O Impacto da Saúde Mental Materna na Relação Mãe-Bebê
É fundamental compreender que a saúde mental da mãe e o bem-estar do bebê estão intrinsecamente ligados. Uma mãe que não está bem emocionalmente pode ter dificuldades em estabelecer uma conexão saudável com o filho, o que pode, a longo prazo, impactar o desenvolvimento infantil. Investir na saúde mental materna é, portanto, uma forma de prevenção e de cuidado com a saúde pública como um todo.
Tratamento e Acolhimento: Caminhos para uma Maternidade Mais Saudável
Felizmente, a sociedade tem evoluído e reconhecido a importância da saúde mental materna. A psicoterapia individual oferece um espaço seguro para que as mulheres possam expressar seus sentimentos, elaborar suas experiências e encontrar estratégias de enfrentamento. Além disso, o pré-natal psicológico surge como uma ferramenta valiosa de prevenção, oferecendo informações, desconstruindo mitos e preparando a mulher e o casal para as transformações da gestação, parto e pós-parto. Essa abordagem pode ser realizada individualmente ou em grupos de apoio.
É animador observar que alguns municípios têm buscado integrar o acompanhamento psicológico nas maternidades e nos serviços de saúde, reconhecendo a necessidade de oferecer um espaço de escuta e acolhimento para as mães.

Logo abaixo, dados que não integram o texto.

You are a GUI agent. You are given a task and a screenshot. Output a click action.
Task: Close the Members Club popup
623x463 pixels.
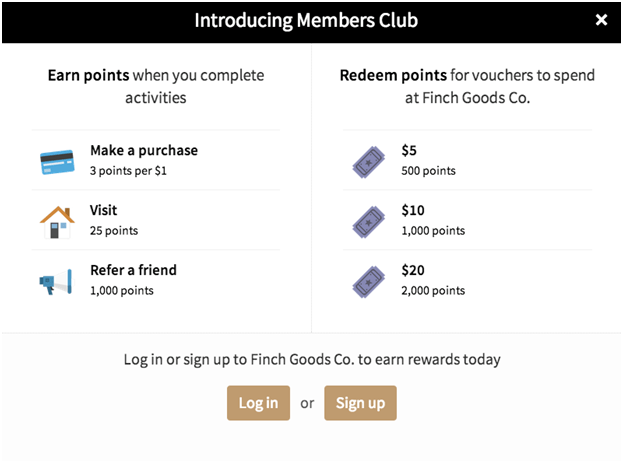point(601,20)
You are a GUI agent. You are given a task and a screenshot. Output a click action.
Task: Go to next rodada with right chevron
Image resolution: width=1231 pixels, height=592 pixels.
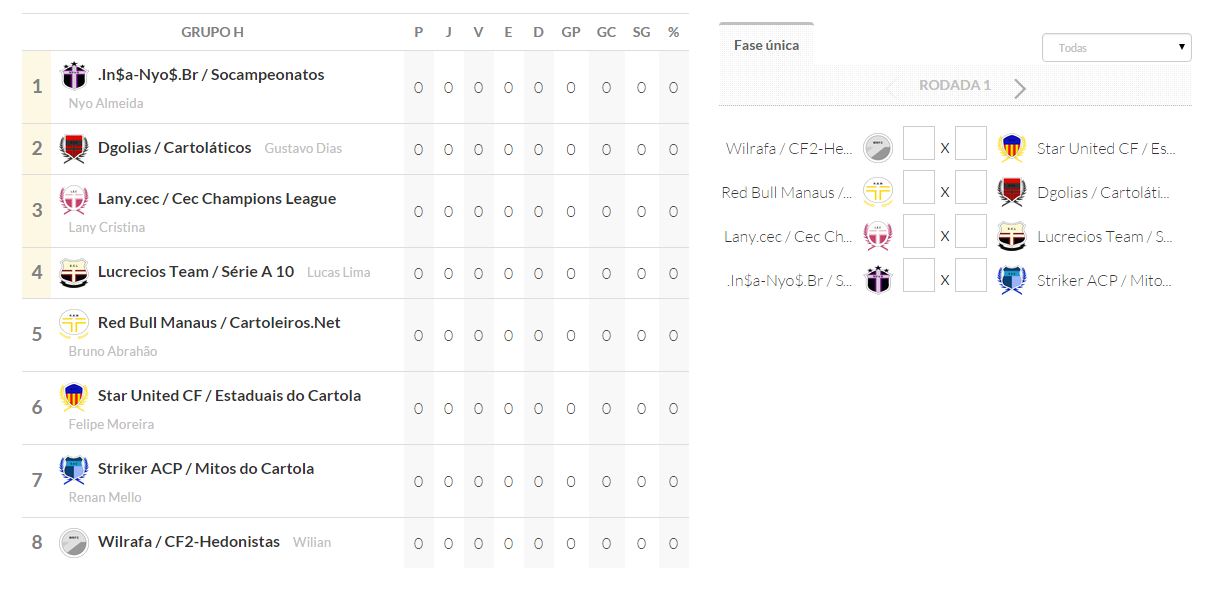[1020, 88]
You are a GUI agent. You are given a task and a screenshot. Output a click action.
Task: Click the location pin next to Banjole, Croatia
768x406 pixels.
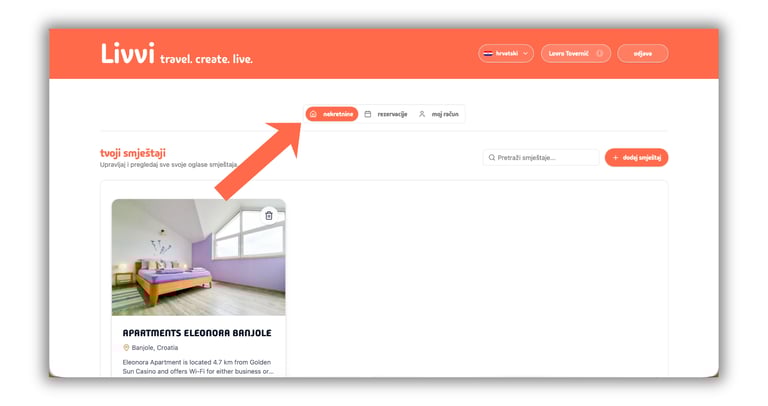click(x=126, y=348)
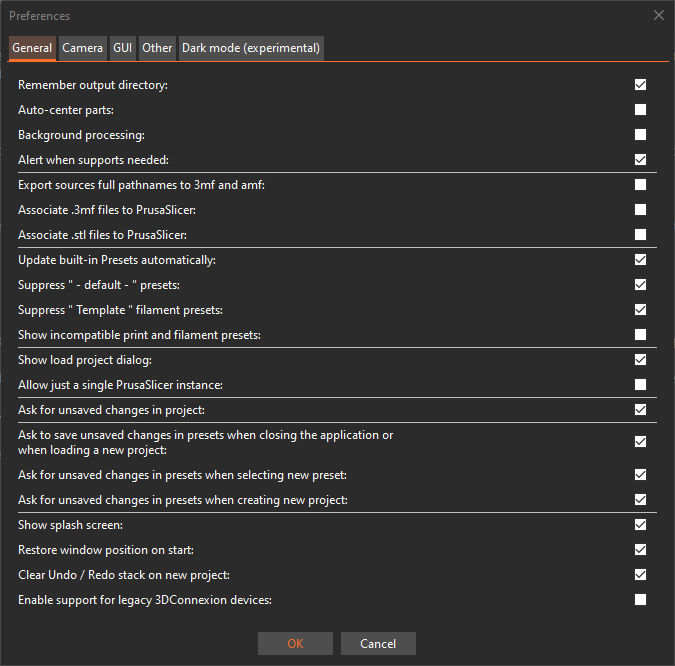Click the OK button
The width and height of the screenshot is (675, 666).
pyautogui.click(x=295, y=644)
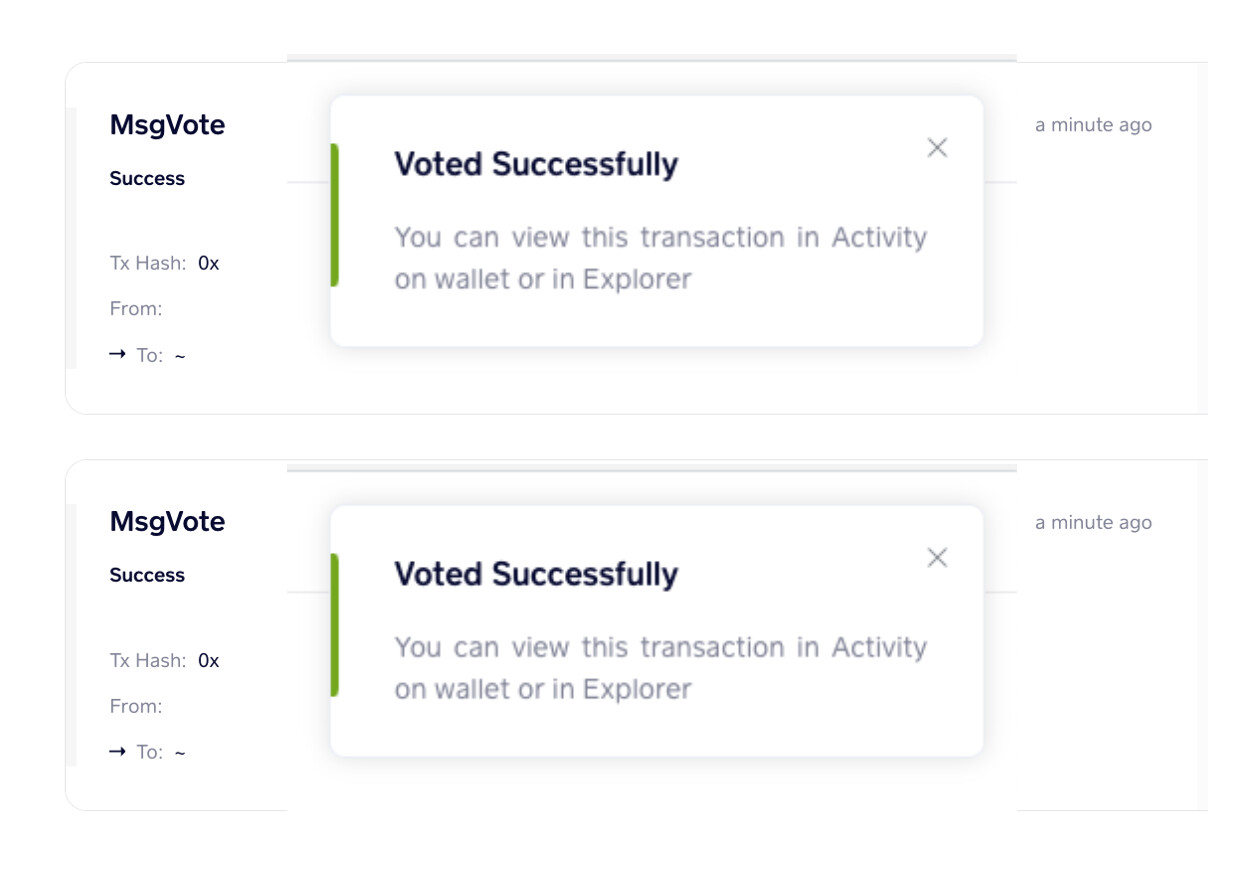1247x879 pixels.
Task: Click the green bar on the top notification
Action: tap(335, 215)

Violência Obstétrica: Uma Realidade que Precisa Ser Combatida
A violência obstétrica, infelizmente, ainda é uma realidade para muitas mulheres. Ela se manifesta de diversas formas, desde procedimentos desnecessários e realizados sem o consentimento da mulher até falas depreciativas e a desconsideração de suas vontades e necessidades durante o trabalho de parto e o parto. É fundamental que as mulheres conheçam seus direitos, como o de ter um acompanhante de sua escolha durante todo o processo, e que saibam que existem leis que criminalizam a violência obstétrica. O plano de parto é uma ferramenta importante para expressar os desejos e as preferências da mulher em relação ao parto, embora nem sempre seja respeitado pelas equipes médicas.

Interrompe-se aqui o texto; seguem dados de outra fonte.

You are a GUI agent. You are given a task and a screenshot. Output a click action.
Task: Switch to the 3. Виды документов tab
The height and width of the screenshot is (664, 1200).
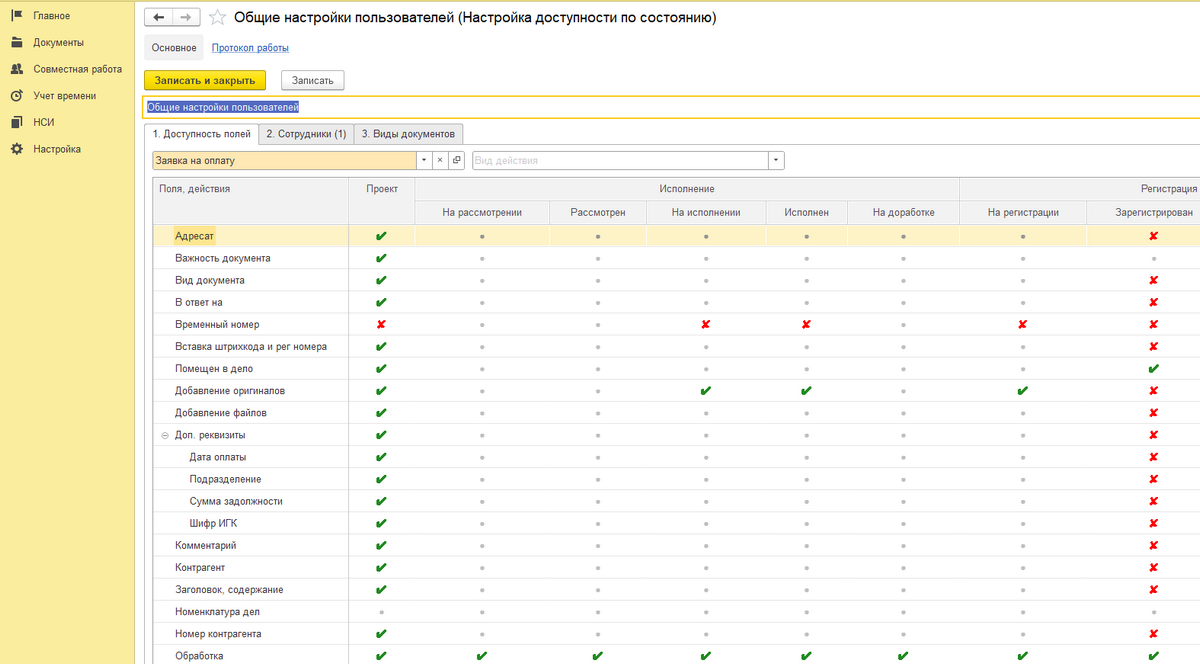pos(408,134)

O Apoio do Poder Público e a Necessidade de Ampliação do Acesso
Embora existam leis que abordam questões relacionadas à saúde da mulher e ao planejamento familiar, como a lei do acompanhante e a criminalização da violência obstétrica, ainda há um longo caminho a percorrer para garantir o acesso universal e qualificado ao acompanhamento psicológico durante a gestação e o puerpério. A ampliação da oferta desses serviços na rede pública, especialmente nas Unidades Básicas de Saúde (UBS), seria um passo fundamental para promover a saúde mental materna.
Amamentação: Apoio e Respeito às Escolhas da Mãe
A amamentação é inegavelmente benéfica para o bebê, mas nem todas as mulheres desejam ou conseguem amamentar exclusivamente. A pressão social e as campanhas que idealizam a amamentação podem gerar culpa e frustração em mães que enfrentam dificuldades ou fazem outras escolhas. É essencial oferecer apoio individualizado, com consultoria em amamentação, e respeitar as decisões da mãe, lembrando que o bem-estar emocional materno é igualmente importante para a saúde do bebê. A amamentação é uma via de mão dupla, que depende tanto da mãe quanto do bebê, e diversos fatores podem influenciar o sucesso desse processo.